Since 1931, gemological research has been at the very core of GIA’s nonprofit mission. Research accomplishments include:


  • building the first gemological microscope with darkfield illumination, a revolutionary technique in which the gem’s internal characteristics appear bright and vivid against a dark background (1938)
  • use of X-radiography for separating natural and cultured pearls (1952)
  • creating the D-to-Z color scale and Flawless-to-I3 clarity scale for diamonds (1953), internationally recognized standards for evaluating diamond quality
  • detecting irradiated yellow diamonds (1956)
  • use of the spectroscope for gem identification (1957)
  • determining the natural color origin of black cultured pearls (1961)
  • the first study of a new gem now known as tanzanite (1968)
  • report on the laser drilling to hide dark inclusions in diamonds (1970)
  • the first report on faceted synthetic diamonds (1971)
  • identifying glass-filled rubies (1984)
  • detecting fracture-filled diamonds (1989, 1994)
  • copper-bearing tourmalines from Paraiba, Brazil (1990)
  • evaluating the durability of emerald filling substances (1991)
  • distinguishing natural from synthetic diamonds (1995)
  • detecting synthetic moissanite, a popular diamond imitation (1997)
  • identifying the effect of fluorescence on diamond appearance (1997)
  • characterizing natural-color blue diamonds (1998)
  • detecting brown diamonds decolorized by high pressure/high temperature (HPHT) treatment (1999)
  • characterizing and grading of natural-color pink diamonds (2002)
  • detecting gem-quality synthetic diamonds created by chemical vapor deposition (CVD) (2003)
  • photomicrography techniques for gemologists (2003)
  • beryllium diffusion treatment of ruby and sapphire (2003)
  • creating a comprehensive cut grading system for round brilliant cut diamonds (2004)
  • characterization and grading of natural-color yellow diamonds (2005)
  • identification of lead-glass filled rubies (2006)
  • gemological analysis of the Cullinan diamond (2006)
  • durability testing of filled emeralds (2007)
  • copper-bearing tourmalines from Mozambique (2008)
  • color-grading “D-to-Z” diamonds at the GIA Laboratory (2008)
  • advances in understanding the geology of diamonds (2014)
  • developing DiamondCheck, a commercially available identification and detection device for natural, synthetic, and treated diamonds (2014)
  • photomicrography techniques and equipment (2015)
  • review of CVD synthetic diamonds (2016)
  • review of HPHT synthetic diamonds (2017)
  • the very deep origin of the world’s biggest diamonds (2017)
  • development of the iD100 for separating natural and laboratory-grown diamonds (2017)
  • description of natural-color green diamonds (2018)
  • description of natural-color blue, gray and violet diamonds (2018)
  • description of pink and related natural-color diamonds (2018)
  • description of black and of white diamonds (2019)
  • determination of gem tourmaline species by laser ablation mass spectrometry (2019)

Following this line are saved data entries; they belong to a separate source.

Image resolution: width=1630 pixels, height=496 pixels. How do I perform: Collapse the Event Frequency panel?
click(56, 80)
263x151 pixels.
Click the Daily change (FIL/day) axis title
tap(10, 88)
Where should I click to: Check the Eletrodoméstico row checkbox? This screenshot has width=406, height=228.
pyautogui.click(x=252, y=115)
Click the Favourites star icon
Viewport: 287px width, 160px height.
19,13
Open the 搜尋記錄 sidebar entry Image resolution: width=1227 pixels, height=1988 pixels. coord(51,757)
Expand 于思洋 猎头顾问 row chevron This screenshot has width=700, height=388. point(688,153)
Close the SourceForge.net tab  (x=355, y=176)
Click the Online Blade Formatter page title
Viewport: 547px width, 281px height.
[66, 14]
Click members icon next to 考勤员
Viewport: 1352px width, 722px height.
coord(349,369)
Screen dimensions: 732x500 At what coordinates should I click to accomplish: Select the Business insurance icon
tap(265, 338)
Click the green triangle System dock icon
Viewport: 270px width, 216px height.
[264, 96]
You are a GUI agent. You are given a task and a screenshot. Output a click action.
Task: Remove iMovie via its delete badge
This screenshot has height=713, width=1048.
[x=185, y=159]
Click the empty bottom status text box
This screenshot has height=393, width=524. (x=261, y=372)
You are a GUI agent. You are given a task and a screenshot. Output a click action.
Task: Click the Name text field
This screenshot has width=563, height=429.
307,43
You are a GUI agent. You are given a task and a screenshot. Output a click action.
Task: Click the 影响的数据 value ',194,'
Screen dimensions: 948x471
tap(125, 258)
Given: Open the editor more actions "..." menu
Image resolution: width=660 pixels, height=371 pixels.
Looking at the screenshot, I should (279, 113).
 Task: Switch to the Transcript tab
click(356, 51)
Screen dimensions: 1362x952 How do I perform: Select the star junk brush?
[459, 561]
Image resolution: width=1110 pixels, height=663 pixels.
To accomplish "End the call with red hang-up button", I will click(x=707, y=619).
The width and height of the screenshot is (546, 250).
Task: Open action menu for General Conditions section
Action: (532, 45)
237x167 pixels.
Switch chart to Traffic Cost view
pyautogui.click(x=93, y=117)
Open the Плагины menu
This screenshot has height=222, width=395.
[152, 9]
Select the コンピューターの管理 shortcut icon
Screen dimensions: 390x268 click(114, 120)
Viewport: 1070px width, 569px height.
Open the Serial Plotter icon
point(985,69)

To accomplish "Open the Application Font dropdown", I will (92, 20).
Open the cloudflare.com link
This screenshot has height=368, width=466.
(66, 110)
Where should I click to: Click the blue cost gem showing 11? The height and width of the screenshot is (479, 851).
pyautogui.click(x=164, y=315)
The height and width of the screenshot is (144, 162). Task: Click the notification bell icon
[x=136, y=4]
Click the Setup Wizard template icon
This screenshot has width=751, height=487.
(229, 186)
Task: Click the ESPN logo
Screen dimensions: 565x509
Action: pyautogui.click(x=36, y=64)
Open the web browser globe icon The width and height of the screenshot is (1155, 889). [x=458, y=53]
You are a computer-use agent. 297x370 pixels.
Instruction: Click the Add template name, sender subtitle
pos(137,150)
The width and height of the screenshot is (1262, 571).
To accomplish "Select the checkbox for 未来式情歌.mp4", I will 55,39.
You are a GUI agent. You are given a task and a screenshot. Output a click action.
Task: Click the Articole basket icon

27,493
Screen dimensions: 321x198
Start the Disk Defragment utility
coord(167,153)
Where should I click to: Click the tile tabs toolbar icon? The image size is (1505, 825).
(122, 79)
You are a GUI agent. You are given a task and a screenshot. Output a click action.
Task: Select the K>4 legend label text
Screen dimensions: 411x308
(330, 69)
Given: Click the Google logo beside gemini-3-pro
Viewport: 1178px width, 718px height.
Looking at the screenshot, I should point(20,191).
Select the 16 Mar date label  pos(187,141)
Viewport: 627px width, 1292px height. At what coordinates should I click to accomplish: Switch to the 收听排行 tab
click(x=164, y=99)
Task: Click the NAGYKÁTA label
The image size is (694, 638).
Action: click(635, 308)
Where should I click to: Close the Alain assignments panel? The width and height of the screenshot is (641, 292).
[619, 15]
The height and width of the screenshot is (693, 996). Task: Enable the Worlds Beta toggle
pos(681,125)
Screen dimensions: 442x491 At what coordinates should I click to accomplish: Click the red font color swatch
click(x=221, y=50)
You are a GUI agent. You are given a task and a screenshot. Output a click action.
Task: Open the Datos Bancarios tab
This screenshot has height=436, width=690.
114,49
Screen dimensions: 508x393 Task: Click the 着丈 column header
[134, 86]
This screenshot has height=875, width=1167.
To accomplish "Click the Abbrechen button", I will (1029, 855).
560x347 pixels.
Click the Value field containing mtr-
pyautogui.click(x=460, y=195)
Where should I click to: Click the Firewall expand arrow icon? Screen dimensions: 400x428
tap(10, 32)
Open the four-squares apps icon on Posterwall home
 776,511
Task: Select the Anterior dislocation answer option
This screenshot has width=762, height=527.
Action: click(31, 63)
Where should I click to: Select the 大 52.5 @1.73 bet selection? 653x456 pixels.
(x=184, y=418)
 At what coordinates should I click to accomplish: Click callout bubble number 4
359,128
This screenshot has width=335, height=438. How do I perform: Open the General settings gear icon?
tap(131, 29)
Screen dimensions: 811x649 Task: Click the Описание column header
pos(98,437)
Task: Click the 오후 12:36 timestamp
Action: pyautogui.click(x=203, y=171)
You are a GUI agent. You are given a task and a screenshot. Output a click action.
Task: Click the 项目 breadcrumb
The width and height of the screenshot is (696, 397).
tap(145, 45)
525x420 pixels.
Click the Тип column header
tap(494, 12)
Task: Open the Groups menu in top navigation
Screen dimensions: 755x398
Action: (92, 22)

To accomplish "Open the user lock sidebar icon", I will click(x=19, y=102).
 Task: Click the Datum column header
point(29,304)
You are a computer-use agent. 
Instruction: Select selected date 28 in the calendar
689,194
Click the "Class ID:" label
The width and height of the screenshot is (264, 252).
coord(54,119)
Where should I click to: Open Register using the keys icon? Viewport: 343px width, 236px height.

  • description of country-of-origin determination for important colored stones (2019)
  • description of the causes of color in corundum (2020)
  • description of natural-color yellow and orange diamonds (2020)
  • description of natural-color D-to-Z diamonds (2020)
  • low-temperature heat treatment of pink sapphires (2020)
  • internal structure of natural pearls (2021)
  • study of the effects of blue fluorescence on diamond appearance (2021)
  • internal structure of cultured pearls (2021)
  • blue sapphires from Mogok, Myanmar (2021)
Diamond Check
In 2014, GIA developed the GIA DiamondCheck™, a device that accurately identifies colorless natural, untreated diamonds in the D-to-N range and refers diamonds that are potentially synthetic or treated for further examination.